You could also try MwImporter, a php script for importing entire websites; it uses html2wiki and other MediaWiki maintenance scripts to import entire directories of static html and image files while preserving relative links, etc.

There are probably other HTML to Wiki markup converters.

See the section below for importing into MediaWiki.

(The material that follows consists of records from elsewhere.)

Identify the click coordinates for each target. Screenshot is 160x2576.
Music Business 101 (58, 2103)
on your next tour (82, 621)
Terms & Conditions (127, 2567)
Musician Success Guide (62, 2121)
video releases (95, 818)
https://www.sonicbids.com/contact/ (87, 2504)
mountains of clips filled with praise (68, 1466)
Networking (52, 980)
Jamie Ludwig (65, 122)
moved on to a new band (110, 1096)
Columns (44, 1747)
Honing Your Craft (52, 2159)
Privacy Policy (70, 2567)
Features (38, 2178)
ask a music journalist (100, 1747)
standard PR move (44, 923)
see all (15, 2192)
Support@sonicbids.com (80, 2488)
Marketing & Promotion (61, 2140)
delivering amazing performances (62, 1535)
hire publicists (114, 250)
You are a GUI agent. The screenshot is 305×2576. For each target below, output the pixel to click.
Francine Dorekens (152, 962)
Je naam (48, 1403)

Converting content from a MS-Word document[edit | edit source]

Word2MediaWikiPlus.

Microsoft Office Word Add-in For MediaWiki saves documents from Microsoft Office Word straight into MediaWiki.

OpenOffice also does a good job of reading MS Word and a usable job of exporting as MediaWiki wikitext.

Converting content from other sources[edit | edit source]

If you are able and willing to do some scripting by yourself, it is possible to import almost any existing textual content with a documented file format into MediaWiki.

Example: CIA World Factbook 2002[edit | edit source]

As an example, there is the public domain data from the CIA World Factbook 2002 which was imported into the MediaWiki Wikitravel.

This is a one-time script; most paths and coding are hard-coded, and lots of the code is for parsing the CIA World Factbook print pages, but it might serve as a good example of what can be done.

Importing content in Windows PowerShell[edit | edit source]

Manual:Importing XML dumps describes various tools to import XML dumps of wiki pages, including the Special:Import wiki page. In addition, this script is a Windows PowerShell script that creates a MediaWiki-compliant XML file from your wikitext and fakes an html form submission to this wiki page with the correct parameters.